Aus Angst, in Pflegeheimen schlecht behandelt zu werden, nehmen sich viele alte Menschen in Deutschland das Leben. Dies habe eine Untersuchung des Instituts für Rechtsmedizin an der Berliner Charit ergeben, berichtet das Nachrichtenmagazin "Focus ". Erstmals hätten Wissenschaftler in der Studie die Suizid-Motive deutscher Senioren im Alter zwischen 65 und 95 Jahren ergründet. Untersucht wurden 130 Fälle von Selbsttötung aus der Zeit von 1995 bis 2003.

In Abschiedsbriefen hätten fast alle Betroffenen direkt oder indirekt angegeben, sie wollten mit einem Suizid ihrer Heimeinweisung zuvorkommen. "Sie hatten befürchtet, entmündigt und entrechtet zu werden", zitiert "Focus" den Studienleiter Peter Klostermann. Die meisten litten unter Depressionen, Altersdemenz oder chronischen Schmerzen. Das "entscheidende Motiv" für die Selbsttötung sei jedoch "Angst vor absoluter Hilflosigkeit und unwürdigem Weiterleben" gewesen.

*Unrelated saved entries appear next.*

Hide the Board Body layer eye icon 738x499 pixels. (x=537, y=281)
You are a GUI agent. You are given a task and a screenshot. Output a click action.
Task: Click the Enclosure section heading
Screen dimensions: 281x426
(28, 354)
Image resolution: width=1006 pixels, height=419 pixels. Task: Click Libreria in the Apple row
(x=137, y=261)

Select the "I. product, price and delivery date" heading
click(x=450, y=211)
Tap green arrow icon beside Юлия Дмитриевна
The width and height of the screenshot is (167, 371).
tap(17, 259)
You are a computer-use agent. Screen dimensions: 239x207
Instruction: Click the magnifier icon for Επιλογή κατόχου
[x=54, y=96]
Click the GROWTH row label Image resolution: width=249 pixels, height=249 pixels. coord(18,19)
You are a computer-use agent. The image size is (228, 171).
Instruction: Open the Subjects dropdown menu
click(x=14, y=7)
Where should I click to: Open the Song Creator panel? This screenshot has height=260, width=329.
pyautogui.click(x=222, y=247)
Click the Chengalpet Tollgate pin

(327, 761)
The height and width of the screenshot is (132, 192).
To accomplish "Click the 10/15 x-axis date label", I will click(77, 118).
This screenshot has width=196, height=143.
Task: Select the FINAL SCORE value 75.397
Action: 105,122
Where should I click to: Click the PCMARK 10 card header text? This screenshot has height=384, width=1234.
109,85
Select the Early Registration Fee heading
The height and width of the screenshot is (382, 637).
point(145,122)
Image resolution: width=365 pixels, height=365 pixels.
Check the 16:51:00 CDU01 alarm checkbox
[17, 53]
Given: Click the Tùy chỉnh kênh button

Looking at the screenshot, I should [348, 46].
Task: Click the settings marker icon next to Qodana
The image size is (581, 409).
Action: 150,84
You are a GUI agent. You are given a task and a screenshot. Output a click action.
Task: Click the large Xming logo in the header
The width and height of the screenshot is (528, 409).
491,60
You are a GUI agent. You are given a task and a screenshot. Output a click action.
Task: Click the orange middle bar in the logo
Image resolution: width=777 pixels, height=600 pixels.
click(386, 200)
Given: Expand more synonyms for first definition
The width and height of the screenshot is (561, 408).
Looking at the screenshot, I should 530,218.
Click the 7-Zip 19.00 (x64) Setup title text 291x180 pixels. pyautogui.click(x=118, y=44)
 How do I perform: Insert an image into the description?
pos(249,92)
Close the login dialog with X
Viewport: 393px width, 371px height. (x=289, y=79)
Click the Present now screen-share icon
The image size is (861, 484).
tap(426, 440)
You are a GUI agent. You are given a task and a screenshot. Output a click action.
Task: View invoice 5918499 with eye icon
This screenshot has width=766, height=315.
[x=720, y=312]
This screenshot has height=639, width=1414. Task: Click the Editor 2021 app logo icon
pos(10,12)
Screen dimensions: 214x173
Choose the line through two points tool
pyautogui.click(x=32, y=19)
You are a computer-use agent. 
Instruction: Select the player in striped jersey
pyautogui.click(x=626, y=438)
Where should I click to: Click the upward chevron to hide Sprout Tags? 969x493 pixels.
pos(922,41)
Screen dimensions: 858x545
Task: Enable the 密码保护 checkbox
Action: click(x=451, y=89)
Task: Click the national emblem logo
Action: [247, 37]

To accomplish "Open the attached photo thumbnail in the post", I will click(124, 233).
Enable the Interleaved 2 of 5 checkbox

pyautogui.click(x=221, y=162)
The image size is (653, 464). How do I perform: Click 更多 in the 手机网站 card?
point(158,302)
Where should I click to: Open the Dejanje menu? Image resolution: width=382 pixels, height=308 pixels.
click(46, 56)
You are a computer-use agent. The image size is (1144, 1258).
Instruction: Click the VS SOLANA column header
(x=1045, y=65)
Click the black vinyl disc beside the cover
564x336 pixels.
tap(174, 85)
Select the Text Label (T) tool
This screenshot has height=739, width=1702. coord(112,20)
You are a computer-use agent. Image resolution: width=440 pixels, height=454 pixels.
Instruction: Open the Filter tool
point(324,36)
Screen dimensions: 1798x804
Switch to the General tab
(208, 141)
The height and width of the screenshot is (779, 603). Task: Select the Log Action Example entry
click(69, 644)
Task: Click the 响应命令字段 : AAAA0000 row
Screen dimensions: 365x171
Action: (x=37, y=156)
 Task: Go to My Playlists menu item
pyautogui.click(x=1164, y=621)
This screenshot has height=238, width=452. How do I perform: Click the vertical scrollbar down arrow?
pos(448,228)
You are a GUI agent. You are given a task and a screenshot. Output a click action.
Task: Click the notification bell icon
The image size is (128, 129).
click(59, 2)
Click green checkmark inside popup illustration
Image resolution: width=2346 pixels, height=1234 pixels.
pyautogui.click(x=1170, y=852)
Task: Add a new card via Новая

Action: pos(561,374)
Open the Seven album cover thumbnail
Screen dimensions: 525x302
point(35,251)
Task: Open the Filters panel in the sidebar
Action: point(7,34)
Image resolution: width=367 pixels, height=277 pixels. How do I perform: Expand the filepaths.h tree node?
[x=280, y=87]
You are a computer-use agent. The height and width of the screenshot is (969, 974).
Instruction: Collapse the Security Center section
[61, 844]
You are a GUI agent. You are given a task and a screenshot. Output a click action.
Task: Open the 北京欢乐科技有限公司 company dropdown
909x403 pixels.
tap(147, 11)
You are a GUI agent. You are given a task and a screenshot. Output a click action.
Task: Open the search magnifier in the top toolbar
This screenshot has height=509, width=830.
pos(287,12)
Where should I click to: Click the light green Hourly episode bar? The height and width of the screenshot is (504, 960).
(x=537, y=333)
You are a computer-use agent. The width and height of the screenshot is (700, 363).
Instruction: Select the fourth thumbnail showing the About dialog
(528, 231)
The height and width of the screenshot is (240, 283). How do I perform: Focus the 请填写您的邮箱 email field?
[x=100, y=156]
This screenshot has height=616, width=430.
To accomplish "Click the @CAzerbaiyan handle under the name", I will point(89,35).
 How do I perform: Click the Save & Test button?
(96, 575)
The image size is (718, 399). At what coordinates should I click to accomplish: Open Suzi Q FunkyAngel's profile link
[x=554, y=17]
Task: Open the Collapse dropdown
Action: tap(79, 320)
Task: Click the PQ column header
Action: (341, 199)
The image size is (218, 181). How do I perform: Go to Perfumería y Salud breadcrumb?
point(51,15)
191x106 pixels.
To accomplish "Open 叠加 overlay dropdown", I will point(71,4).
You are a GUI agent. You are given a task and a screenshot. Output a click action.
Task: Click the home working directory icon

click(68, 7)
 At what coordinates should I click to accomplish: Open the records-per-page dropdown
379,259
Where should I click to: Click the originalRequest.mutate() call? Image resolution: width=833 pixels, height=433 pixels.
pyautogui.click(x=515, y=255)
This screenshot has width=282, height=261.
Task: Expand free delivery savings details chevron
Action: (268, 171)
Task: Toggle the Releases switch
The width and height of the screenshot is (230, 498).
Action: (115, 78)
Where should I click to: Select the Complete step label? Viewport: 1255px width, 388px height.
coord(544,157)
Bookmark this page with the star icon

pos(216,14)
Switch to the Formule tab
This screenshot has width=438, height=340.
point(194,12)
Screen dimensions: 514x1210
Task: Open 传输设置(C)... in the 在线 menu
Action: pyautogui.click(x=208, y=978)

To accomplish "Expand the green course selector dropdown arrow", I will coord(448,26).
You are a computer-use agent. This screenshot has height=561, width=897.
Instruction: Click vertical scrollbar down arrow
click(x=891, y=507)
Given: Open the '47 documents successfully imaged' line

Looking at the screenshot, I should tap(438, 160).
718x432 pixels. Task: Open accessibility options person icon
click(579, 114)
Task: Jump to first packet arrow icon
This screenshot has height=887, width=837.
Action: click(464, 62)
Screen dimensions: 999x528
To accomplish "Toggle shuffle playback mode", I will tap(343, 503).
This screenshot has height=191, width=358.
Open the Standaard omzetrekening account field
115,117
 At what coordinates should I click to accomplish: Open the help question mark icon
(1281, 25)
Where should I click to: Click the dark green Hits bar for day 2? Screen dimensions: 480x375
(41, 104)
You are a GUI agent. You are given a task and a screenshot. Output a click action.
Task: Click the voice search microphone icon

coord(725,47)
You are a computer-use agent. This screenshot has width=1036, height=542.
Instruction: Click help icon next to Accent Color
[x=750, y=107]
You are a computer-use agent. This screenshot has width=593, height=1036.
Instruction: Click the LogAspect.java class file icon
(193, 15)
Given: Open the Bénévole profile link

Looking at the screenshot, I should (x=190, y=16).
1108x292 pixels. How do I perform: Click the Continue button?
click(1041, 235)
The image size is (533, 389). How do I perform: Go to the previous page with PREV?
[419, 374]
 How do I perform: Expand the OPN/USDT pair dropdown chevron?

Die Berliner Studie lasse auf "hunderte ähnlich dramatische Fälle in ganz Deutschland" schließen, sagte Klostermann weiter. Im Jahr 2002 nahmen sich bundesweit 3.534 Menschen das Leben, die 65 Jahre und älter waren - knapp fünf Prozent mehr als 2001. Insgesamt starben 2002 laut Statistischem Bundesamt 11.000 Menschen durch Freitod. Unter Jugendlichen ist Selbstmord nach Angaben des Vereins "Hilfen für suizidgefährdete Jugendliche" einer der häufigsten Todesursachen.